Westerners often think China's priorities in Africa are extracting natural resources and increasing trade. Why, then, is China now becoming active in Africa’s media market?
Yu-Shan Wu: It's not exactly a new phenomenon. In the 1950s Chinese media such as the Xinhua News Agency was active in supporting African liberation movements. In the early 2000s China's media focus was on providing technical and infrastructure support for African state broadcasters. While that support continues, the focus has again changed: China is now a global economic player and wants to put across its own point of view.
Why is that so important?
Yu-Shan Wu: There are various reasons. One is that western media often portray China in a negative way - as an economic competitor, as a "rogue donor" supporting corrupt governments. China wants to counter that image in Africa and elsewhere, and wants to be the one shaping public opinion about its activities.

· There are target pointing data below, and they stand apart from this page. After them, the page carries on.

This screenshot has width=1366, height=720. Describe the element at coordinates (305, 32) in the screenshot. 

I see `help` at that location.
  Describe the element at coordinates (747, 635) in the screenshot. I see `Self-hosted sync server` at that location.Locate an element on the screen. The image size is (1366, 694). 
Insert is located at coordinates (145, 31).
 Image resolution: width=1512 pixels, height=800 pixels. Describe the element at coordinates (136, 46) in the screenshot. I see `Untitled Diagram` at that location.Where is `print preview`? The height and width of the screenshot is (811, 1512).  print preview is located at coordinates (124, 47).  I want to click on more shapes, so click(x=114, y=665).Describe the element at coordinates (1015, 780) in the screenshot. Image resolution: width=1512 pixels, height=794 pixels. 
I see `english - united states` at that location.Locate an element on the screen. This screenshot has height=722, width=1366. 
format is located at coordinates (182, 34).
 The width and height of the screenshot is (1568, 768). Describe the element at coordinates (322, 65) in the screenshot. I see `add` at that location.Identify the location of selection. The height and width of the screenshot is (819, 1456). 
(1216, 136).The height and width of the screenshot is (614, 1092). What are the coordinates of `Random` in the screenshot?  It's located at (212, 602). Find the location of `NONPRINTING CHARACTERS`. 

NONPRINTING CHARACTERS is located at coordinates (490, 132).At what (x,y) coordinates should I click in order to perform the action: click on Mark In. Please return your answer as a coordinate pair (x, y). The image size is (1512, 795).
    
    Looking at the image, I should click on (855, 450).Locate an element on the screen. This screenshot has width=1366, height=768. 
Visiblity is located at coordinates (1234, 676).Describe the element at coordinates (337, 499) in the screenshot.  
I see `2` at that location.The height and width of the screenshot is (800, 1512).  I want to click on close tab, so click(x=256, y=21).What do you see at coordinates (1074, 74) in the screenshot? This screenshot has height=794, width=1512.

At the same time, China has to motivate and inspire its own domestic public. The Chinese are tired of ideology, and as the world becomes more interconnected the government wants its people to better understand its activities abroad.
During the panel discussion you mentioned the 2008 financial crisis. What role did it play for China's media engagement?
Yu-Shan Wu: It played a pivotal one in terms of China's global strategy. The crisis resulted in existing international media players reducing their spending and turning their focus inwards. China and other emerging countries, however, did have money available; China invested heavily in its global media presence, and that included Africa.
2008 was also the year that China hosted the Olympic Games, and this opened up doors for more criticism from the outside. China was accused, for example, of disregarding human rights in Tibet and elsewhere. These and other criticisms increased China's motivation to establish a global media presence where it could communicate a peaceful, non-threatening image.
In terms of Africa, the Chinese media are still criticized for focusing only on positive aspects and not on domestic issues or their real relationships with African governments.
How are Africans reacting to China's involvement in the media market?
Mark Kaigwa: It's interesting because until recently Africans only learned about China through the western media, and that meant we only had a western perspective. We are now in direct contact with China and that’s bringing in other dynamics. African journalists, for example, are being sent to China for training and are meeting their Chinese counterparts.
At CCTV Africa, for example, anchors regularly travel to Beijing. It's also interesting that the majority of journalists working for the corporation are Africans as opposed to Chinese, and that they’re often top journalists. Local African stations don’t necessarily see CCTV as a threat because it has a wider African focus.
Has censorship become a more pressing issue in Africa now that China is increasing its media presence?
Mark Kaigwa: We really have to look at this case-by-case. There are 55 countries in Africa and they’re not all in favor of a free press, regardless of China's activities. Individual governments are taking their own positions on this.
However, since 2009 China has become Africa's largest trading partner, and economic interests are playing a role. There are those who are benefiting from China's development activities and those who are not, and that can influence the way they view issues such as freedom of the press.